Stored data
***
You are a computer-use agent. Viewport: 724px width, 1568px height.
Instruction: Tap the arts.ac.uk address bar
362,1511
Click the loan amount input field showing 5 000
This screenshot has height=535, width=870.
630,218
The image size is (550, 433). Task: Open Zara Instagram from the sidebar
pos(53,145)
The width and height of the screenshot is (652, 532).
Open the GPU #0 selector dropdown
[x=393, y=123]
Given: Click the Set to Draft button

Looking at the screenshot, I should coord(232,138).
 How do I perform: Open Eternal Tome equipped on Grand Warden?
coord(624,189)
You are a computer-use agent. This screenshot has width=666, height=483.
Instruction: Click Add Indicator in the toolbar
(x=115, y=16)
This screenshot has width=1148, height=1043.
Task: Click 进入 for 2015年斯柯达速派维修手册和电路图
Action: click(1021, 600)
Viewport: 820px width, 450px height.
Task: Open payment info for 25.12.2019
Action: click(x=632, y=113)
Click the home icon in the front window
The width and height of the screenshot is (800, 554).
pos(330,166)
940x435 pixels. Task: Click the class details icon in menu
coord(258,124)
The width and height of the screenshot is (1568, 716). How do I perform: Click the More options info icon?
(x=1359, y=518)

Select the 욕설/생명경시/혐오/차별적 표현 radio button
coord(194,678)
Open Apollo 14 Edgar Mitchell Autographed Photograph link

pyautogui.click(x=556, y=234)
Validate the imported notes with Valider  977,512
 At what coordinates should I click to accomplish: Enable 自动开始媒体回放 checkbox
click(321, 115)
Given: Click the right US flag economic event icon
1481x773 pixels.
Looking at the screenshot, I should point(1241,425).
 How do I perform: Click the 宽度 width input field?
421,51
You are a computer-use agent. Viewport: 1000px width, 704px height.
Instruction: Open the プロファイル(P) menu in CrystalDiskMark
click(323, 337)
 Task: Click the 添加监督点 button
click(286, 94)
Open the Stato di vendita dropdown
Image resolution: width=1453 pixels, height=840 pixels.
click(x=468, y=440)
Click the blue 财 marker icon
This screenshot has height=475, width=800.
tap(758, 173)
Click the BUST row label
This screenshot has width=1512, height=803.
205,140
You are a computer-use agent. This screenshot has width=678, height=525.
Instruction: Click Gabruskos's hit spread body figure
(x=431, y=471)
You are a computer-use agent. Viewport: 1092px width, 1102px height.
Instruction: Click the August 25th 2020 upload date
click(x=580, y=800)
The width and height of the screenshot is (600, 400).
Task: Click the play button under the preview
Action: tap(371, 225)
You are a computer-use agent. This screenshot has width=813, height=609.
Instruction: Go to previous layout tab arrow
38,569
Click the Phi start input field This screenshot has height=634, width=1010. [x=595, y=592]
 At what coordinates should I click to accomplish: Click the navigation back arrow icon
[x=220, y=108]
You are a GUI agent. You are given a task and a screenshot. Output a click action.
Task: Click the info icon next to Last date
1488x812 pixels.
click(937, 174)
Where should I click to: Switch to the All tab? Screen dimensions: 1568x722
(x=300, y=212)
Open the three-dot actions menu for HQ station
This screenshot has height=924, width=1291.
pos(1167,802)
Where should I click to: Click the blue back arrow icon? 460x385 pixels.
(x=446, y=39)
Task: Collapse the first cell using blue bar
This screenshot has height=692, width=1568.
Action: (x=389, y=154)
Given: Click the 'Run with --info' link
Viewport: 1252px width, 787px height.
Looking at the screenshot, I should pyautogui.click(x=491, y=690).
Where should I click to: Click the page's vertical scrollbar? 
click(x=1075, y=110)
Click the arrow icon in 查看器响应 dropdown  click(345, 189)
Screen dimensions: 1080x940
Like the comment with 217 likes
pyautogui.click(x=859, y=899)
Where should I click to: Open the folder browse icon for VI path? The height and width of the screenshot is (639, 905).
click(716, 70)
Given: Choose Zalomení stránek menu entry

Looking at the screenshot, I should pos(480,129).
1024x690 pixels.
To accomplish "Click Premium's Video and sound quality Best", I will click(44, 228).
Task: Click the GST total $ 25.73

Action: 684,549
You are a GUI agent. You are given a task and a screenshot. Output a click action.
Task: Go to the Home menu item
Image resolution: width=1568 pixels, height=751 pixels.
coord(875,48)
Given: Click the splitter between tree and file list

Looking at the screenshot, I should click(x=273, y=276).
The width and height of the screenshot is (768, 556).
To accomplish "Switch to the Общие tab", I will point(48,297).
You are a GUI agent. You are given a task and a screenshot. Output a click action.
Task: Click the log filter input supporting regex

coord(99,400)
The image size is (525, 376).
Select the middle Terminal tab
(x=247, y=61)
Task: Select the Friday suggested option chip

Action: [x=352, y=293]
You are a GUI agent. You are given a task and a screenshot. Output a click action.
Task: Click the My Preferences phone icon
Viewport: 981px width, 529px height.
***
#### TASK INSTRUCTIONS
Using the data above, transcribe the lines that run from the line with "Open the GPU #0 selector dropdown" to the line with "has width=666, height=483.", both ends kept, and output nothing else.

#### ANSWER TO THE EXERCISE
Open the GPU #0 selector dropdown
[x=393, y=123]
Given: Click the Set to Draft button

Looking at the screenshot, I should coord(232,138).
 How do I perform: Open Eternal Tome equipped on Grand Warden?
coord(624,189)
You are a computer-use agent. This screenshot has width=666, height=483.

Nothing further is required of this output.